Transcript
Introduction
"And what of Larry Ellison the man? Although much of my time with him coincided with a period of adversity for Oracle, I never once saw Ellison downcast. His unquenchable optimism and almost messianic self-belief never faltered. It is this aspect of Ellison that many people who either don't know him or know him only a little find most objectionable. For them, he is at best a bombastic showman; and at worst, a false prophet and even a self-serving liar. Yet I am more convinced than I was at the beginning of my journey with him that Ellison is an extraordinary person, quite different from and infinitely more interesting than the caricature beloved of the media. He's funny and entertaining but also highly serious, always interested in ideas and eager for new ones. Above all, Ellison is intense. There's a restlessness about him. Much about Ellison is paradoxical, even contradictory.
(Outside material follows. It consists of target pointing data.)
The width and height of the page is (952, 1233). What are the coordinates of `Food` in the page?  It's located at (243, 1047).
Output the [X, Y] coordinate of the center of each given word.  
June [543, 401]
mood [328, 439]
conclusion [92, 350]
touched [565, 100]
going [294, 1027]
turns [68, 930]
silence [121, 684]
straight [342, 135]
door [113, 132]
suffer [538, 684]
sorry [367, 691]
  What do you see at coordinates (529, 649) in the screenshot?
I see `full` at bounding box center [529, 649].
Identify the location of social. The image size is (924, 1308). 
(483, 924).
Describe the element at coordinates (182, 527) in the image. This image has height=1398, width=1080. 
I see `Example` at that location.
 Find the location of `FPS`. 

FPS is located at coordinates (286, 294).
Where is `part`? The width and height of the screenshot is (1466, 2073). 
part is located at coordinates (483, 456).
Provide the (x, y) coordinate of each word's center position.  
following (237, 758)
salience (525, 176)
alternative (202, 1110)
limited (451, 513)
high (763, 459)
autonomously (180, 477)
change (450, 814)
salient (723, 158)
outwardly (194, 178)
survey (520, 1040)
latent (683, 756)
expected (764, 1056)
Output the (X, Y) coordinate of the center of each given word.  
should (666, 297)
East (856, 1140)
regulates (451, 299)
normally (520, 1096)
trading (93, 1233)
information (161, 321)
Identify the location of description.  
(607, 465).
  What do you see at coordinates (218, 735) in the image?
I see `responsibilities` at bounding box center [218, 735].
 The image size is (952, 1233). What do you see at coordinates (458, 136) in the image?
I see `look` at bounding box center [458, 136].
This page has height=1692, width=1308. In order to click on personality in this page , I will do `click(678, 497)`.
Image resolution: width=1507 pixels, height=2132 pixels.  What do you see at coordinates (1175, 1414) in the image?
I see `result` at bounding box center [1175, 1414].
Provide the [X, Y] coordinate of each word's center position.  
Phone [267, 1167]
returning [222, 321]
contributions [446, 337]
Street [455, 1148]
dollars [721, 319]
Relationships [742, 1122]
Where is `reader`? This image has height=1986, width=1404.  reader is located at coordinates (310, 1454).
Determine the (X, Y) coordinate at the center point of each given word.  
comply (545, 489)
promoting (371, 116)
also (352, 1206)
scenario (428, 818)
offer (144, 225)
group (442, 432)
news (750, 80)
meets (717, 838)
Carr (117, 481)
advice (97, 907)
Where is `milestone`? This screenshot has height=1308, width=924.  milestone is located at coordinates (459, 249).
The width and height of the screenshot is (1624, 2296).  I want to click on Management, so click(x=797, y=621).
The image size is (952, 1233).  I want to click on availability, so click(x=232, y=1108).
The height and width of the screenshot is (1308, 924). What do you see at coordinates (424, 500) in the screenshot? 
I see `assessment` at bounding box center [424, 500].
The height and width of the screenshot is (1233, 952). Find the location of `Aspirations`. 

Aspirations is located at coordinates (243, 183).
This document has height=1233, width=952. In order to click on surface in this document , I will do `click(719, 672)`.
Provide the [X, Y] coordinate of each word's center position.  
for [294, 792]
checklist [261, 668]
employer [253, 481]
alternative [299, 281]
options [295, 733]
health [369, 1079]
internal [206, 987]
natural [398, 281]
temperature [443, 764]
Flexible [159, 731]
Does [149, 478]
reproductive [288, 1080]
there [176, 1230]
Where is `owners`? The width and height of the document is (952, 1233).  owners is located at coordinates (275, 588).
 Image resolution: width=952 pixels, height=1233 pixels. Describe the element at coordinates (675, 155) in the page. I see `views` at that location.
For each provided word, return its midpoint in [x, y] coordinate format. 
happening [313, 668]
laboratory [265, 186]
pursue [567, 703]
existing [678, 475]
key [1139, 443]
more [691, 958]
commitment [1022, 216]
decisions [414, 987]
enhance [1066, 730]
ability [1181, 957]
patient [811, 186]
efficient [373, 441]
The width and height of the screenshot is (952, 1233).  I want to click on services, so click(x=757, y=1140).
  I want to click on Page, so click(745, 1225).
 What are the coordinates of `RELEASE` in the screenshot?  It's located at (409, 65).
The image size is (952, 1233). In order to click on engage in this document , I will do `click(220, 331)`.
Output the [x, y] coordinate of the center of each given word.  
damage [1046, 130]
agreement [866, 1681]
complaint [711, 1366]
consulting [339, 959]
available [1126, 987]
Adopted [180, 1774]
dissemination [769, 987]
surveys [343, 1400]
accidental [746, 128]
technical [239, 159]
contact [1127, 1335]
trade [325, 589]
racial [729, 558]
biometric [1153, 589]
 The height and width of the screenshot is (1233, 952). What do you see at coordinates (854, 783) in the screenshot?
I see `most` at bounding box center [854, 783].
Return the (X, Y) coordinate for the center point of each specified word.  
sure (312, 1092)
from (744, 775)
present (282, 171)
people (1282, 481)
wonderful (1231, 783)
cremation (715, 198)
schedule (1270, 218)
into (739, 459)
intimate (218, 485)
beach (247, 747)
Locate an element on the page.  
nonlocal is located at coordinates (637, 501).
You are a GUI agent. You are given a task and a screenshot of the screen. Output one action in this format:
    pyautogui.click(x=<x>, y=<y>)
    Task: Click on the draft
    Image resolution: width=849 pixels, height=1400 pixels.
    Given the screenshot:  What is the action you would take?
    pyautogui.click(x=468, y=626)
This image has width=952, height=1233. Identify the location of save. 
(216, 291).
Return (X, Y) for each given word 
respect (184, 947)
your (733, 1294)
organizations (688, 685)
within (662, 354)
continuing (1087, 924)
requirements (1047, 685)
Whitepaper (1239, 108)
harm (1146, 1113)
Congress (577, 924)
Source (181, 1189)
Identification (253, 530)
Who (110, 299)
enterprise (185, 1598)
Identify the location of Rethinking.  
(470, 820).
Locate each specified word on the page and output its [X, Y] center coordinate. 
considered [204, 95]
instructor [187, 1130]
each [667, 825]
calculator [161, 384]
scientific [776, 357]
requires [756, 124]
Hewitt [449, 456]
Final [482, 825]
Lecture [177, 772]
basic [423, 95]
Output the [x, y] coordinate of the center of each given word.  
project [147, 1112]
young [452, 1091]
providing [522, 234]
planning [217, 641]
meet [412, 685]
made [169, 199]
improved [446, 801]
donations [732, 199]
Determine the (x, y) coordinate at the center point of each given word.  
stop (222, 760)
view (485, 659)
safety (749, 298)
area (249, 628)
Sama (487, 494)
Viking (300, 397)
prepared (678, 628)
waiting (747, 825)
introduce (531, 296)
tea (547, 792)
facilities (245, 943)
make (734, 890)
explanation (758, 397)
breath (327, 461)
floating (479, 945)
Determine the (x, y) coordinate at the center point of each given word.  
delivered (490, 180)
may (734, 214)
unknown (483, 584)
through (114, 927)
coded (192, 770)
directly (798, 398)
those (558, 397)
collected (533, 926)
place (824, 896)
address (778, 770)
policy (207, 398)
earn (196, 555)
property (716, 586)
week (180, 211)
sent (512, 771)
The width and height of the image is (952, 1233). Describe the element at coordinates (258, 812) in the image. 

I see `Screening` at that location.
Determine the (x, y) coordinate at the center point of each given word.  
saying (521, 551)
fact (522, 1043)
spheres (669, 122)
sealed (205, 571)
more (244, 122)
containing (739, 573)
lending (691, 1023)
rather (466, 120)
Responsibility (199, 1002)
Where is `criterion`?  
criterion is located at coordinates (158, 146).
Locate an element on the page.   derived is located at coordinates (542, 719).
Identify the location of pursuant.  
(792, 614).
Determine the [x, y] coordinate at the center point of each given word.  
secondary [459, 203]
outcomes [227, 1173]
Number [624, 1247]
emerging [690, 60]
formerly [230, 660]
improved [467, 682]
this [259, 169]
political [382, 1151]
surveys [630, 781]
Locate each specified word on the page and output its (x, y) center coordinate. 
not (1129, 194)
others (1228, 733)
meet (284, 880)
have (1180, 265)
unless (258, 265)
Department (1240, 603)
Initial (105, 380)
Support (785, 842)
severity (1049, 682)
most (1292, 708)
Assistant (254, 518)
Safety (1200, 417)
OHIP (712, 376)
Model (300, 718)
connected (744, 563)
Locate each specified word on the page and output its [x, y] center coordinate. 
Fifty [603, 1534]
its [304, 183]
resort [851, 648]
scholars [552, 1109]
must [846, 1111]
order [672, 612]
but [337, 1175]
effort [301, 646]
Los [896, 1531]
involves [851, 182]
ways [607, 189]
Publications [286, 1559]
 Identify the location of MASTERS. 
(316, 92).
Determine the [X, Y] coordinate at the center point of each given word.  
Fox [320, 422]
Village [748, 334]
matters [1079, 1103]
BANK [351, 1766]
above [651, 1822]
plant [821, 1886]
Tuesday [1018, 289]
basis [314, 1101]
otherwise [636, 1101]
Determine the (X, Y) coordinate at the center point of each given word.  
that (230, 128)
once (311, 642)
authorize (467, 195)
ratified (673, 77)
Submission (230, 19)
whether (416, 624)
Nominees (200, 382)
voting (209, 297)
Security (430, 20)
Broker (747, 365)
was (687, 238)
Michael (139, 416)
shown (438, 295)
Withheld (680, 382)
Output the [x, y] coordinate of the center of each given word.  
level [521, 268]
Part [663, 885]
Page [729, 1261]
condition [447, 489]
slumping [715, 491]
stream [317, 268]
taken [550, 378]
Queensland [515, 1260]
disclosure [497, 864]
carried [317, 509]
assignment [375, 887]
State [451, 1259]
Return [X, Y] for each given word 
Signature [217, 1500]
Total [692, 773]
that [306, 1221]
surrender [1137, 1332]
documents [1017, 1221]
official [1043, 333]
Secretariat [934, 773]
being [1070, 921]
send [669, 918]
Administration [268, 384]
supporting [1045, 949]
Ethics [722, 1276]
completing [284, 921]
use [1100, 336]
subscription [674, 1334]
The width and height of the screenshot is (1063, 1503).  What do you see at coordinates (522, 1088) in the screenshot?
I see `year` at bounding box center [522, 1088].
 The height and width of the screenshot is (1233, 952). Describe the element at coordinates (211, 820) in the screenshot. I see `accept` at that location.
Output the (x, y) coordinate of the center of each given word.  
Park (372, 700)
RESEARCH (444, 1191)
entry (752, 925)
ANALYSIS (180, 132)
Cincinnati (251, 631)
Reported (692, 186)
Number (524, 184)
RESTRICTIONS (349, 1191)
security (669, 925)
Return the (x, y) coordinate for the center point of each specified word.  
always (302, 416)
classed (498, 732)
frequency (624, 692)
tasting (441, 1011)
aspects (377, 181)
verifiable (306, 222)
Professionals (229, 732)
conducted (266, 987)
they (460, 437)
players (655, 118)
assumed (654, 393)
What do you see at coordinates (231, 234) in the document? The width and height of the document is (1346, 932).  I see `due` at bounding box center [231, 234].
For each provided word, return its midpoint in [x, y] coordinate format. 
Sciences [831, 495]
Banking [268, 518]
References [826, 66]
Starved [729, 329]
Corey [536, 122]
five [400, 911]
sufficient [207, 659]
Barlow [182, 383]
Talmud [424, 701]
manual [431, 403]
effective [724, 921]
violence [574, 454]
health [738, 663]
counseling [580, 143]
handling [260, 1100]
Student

He's enormously vain, intellectually dominating, and irrepressibly extroverted but he's also shy, has relatively few close friends, and is in constant need of the emotional reassurance that much of his life had been lacking. He is determinately useful, but he is never far from thoughts of mortality. He detests vulgarity and yearns for simplicity and naturalness, but he also derives straightforward pleasure from owning hugely expensive material status symbols. He desperately wants his wealth to do some good in the world, but he recoils at the very idea of altruism. He is ultra-confrontational in business, but he goes to almost any length to avoid confrontation on a personal level. He either delegates to the point of detachment or is obsessively controlling down to the last detail. He prides himself on never losing his temper but is manifestly driven by overwhelming passions. Ellison is nothing if not complicated. Aren't we all?"
All right. So that is an excerpt from the book that I'm going to talk to you about today, which is Softwar: An Intimate Portrait of Larry Ellison and Oracle, and it was written by Matthew Symonds. So the idea to study, Larry Ellison actually came from a misfit. And I found it so interesting that I'm going to do a two-part series on him. Now I am still in this -- the middle of this multiple-parts series on the early automobile pioneers. But I'm waiting on two books to arrive. So in the meantime, I figured, hey, let's learn from -- let's see what Larry Ellison has to teach us. So let me tell you right upfront, this is not like a typical biography. It's like Larry annotated in this book. And so this is what the author has to say. He says an innovative twist was that Ellison would have the right of reply or commentary within the book, which he could either use to express a counterpoint to any of my conclusions that he disagreed with or to amplify things that he thought were important.